En ambos estados más de la mitad de su población ocupada percibe ingresos inferiores al costo de la canasta alimentaria, en Oaxaca el porcentaje es de 62.0% y en Guerrero de 60.1%, esta situación expresa que 6 de cada 10 personas no tienen ingresos suficientes para cubrir sus necesidades de alimentación, aun cuando destinaran todo su salario a ellas.

De acuerdo con información del Coneval (Consejo Nacional de Evaluación de la Política de Desarrollo Social), la porción de población que se encuentra por debajo de la línea de bienestar mínimo sólo ha logrado reducirse 4.3 puntos porcentuales en el caso de Guerrero y 1.1 en Oaxaca.

Aunado a esto, en el segundo trimestre del año respecto del mismo lapso del año pasado, en siete entidades del país se incrementó la porción de trabajadores en situación de pobreza extrema por ingresos, es decir que no alcanzan a cubrir sus necesidades alimentarias, estos fueron Hidalgo (2.9 puntos porcentuales),  Morelos (2.5 pp), Sonora (1.7 pp), Zacatecas (1.7 pp), Chiapas (0.7 pp), Jalisco (0.4 pp) y la Ciudad de México (0.2 pp).

En todo el país,  en el periodo abril-junio del año en curso, el 38.5% de la población percibe ingresos inferiores a los necesarios para adquirir la canasta alimentaria, mientras que en el mismo periodo del  año previo el porcentaje fue de 40.1%, lo que expresó una disminución de 1.6 puntos porcentuales.

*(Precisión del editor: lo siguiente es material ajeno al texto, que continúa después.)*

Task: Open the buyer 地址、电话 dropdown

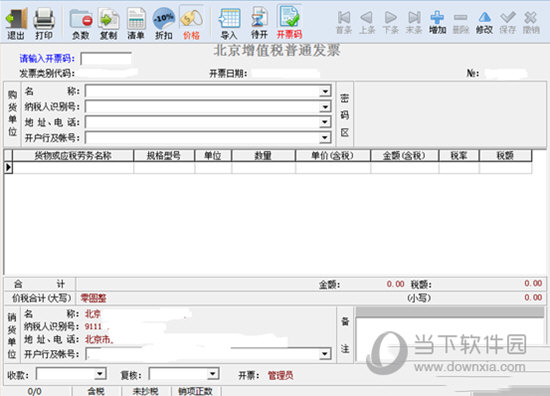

En poco más de 9 años, el Índice de Tendencia Laboral de la Pobreza (ITLP), calculado por el Coneval, que mide el poder adquisitivo de los ingresos laborales de las personas, se ha mantenido en niveles similares. En 2008 se registró el nivel más bajo, de casi 0.85 y para el segundo trimestre del 2018 fue de 0.99, lo que implica que mientras los precios de la canasta básica de alimentos incrementan, el ingreso de los trabajadores se hace insuficiente para adquirirlos.